Cops, Crocs & Leopard-Skin Jocks. Bob Magor
and besides, I was now in the most laid-back town in Australia, so if I couldn’t live here, there was no hope for me anywhere. Their attention meant I couldn’t get accommodation anywhere. Anyone who let me stay under their roof was under threat of going to gaol for consorting with a known criminal.
‘It was pretty bloody hard. I slept rough but, if it was pouring rain, I was forced to sleep in people’s cars. I’d check out driveways until I found a car unlocked and then climb into the back seat. I’d only half sleep because I had to keep a lookout in the dark. In the morning when the house lights came on as the owner got up to go to work I’d slip out of the car, close the door quietly and wander off. It would take me an hour to get my back straight again. They were hard times.
‘I had a lot of jobs in those early days in Darwin. I really tried to do the right thing. Work would be going okay until my employer found out, or was told by the coppers, that I was a criminal. Then I’d get my marching orders. At least they could have given me time to stuff up first before they sacked me!
‘I worked for Burns Philp on delivery trucks. They ferried oil and grease and motor parts around Darwin. I also had a job with Gus Trippe stacking cement. He had a big cement complex on the beach and we shifted all the cement bags by hand. No forklifts in those days. All grunting. They used to force-feed us with salt tablets every hour to make up for all the sweat we lost. I never sweated so much in my life. Later on I heard that too much salt is bad for you but it didn’t seem to hurt us.
‘I drove trucks for North Australian Haulage, then worked for Gerry Monk at Port Keats driving tractors. He was a contractor with dozers and trucks. I was driving front-end loaders and we had to make lots or corduroys. These were tracks made of logs laid side by side to form a solid base so vehicles could drive across creeks and boggy patches.
‘Gerry was doing a big job for some French mob.

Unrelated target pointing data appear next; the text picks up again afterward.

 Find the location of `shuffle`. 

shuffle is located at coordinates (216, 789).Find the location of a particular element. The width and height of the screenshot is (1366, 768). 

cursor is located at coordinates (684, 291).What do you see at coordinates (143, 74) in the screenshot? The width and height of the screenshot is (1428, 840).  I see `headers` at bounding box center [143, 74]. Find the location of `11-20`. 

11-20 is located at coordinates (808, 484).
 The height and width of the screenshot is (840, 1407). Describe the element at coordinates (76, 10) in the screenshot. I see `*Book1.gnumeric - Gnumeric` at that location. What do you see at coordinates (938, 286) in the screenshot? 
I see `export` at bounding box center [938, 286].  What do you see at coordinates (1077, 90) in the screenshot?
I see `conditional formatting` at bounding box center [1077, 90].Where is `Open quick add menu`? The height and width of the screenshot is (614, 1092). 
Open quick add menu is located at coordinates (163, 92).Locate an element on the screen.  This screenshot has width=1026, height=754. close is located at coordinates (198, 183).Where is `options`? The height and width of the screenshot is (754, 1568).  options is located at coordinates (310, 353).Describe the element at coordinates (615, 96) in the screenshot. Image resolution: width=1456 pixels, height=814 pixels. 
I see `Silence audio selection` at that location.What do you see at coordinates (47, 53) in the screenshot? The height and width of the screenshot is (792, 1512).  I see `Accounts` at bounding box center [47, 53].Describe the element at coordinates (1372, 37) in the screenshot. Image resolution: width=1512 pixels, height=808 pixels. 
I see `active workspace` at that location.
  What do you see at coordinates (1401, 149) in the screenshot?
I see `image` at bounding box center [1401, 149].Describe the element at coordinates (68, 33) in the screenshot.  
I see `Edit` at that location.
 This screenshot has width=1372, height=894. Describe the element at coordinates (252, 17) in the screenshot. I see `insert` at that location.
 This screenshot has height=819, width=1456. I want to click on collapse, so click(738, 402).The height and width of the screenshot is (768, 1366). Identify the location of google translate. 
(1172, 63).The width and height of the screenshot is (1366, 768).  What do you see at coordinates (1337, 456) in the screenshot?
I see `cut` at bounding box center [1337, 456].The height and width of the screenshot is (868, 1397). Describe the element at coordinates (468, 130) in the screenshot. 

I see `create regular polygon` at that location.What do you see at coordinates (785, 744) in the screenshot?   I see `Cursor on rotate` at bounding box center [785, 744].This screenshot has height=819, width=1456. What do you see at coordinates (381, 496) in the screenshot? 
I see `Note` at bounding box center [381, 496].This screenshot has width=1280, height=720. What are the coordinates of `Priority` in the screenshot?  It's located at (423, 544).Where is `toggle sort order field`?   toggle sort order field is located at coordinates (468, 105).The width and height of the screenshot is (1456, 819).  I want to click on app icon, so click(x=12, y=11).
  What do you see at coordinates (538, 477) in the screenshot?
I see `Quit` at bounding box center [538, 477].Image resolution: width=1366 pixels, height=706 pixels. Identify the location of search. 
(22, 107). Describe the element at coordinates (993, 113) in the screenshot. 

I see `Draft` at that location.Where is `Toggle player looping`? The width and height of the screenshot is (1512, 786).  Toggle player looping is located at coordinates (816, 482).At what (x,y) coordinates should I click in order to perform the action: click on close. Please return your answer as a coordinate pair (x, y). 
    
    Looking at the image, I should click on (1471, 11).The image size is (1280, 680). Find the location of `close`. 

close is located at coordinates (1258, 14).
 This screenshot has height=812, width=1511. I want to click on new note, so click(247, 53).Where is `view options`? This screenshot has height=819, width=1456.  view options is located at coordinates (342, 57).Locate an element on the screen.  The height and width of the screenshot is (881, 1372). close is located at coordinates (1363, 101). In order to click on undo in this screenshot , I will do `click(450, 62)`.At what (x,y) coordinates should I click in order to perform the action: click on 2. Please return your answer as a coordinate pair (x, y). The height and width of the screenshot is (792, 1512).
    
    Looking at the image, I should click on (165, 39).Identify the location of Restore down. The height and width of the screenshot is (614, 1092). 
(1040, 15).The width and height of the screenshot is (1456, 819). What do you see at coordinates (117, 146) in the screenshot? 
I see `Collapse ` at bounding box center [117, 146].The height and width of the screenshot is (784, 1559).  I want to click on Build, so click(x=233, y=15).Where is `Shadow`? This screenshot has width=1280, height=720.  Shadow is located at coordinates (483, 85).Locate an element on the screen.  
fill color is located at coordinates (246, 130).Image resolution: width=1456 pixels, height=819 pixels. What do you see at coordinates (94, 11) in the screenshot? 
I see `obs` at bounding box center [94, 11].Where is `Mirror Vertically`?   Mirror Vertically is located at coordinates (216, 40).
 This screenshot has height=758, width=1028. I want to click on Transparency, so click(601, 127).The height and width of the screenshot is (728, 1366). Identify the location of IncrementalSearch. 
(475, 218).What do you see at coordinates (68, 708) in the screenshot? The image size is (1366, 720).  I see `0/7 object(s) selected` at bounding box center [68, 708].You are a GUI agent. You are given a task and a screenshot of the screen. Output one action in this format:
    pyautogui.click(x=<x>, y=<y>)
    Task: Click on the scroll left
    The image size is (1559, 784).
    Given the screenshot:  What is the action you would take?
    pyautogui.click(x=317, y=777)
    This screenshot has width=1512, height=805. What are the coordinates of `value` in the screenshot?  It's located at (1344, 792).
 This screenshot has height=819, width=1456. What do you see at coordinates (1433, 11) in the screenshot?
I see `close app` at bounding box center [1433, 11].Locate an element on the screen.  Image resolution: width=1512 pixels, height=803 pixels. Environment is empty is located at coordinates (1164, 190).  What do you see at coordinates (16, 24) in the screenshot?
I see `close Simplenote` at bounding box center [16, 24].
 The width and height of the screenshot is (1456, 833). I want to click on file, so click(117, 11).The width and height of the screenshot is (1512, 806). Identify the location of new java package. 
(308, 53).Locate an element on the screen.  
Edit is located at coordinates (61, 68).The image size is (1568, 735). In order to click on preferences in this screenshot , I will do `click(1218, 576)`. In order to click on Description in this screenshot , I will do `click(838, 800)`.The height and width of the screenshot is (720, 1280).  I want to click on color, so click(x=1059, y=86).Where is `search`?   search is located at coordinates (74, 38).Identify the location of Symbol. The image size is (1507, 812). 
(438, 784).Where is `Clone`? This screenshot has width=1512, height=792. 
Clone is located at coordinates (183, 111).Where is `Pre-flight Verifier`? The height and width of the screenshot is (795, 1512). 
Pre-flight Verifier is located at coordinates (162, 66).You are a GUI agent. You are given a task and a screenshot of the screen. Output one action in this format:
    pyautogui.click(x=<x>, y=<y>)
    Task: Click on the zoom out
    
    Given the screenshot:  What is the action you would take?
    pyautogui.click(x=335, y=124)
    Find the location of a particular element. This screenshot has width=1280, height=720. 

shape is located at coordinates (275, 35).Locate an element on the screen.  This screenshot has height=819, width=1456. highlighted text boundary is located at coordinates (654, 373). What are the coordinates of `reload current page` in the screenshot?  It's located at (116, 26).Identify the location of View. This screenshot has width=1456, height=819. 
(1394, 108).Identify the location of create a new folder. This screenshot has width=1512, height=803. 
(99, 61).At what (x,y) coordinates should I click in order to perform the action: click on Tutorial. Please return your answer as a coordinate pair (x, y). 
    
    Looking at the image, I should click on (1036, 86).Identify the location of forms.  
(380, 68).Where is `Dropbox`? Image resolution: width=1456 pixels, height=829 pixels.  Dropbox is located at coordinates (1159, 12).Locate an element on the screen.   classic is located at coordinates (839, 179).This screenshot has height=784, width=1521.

They had barrels and barrels of wine in the sheds. These Froggies drank wine like water. I’d go to their kegs, fill up lemonade bottles and swap it with the local tribal Aborigines for bark paintings. When I flew back to Darwin for a few days off I’d flog the paintings to the tourists. It was all clear profit, thanks to the French. I wish I had some of those paintings today because they were genuine paintings and not the crap that’s palmed off these days as the real thing.
‘I left Port Keats with a few bob in my pocket because there was nowhere to spend it. Lodgings and tucker were part of the deal so, for almost the first time in my life, at least since Wittenoom Gorge, I had some honest money. Life was good.
‘At this stage I was being tolerated by the police. I’d kept my nose clean and had been employed for six months. They were probably waiting for me to break out but at that time I was being given the benefit of the doubt. No-one was more surprised than me. It felt good.’
‘Yeah, you were keeping your nose clean all right,’ Allan growled. ‘Wasn’t that about the time you got Anne and me tangled up in one of your “get-rich-quick” schemes you mongrel?’
‘You fly with the crows and you’ll get shot with ‘em!’ Roy laughed out loud.
‘We weren’t flying with anyone,’ Allan growled again. ‘We were just going on a simple fishing trip with our loving in-law, who turned out to be an out-law and could have had us sent us to gaol!’
‘You worry too much,’ Roy grinned.
I realised after a few days’ yarning in the crab camp that for most of his life Roy had been a nomad. He had to be in a place where he could do his own thing well away from the prying eyes of the law, which meant that Roy worked and loved on the fringe of society. These frontier areas were also where large numbers of the Aboriginal population lived so it was only natural that Roy, and others of his ilk, sought companionship with indigenous women. This situation was accepted by both races.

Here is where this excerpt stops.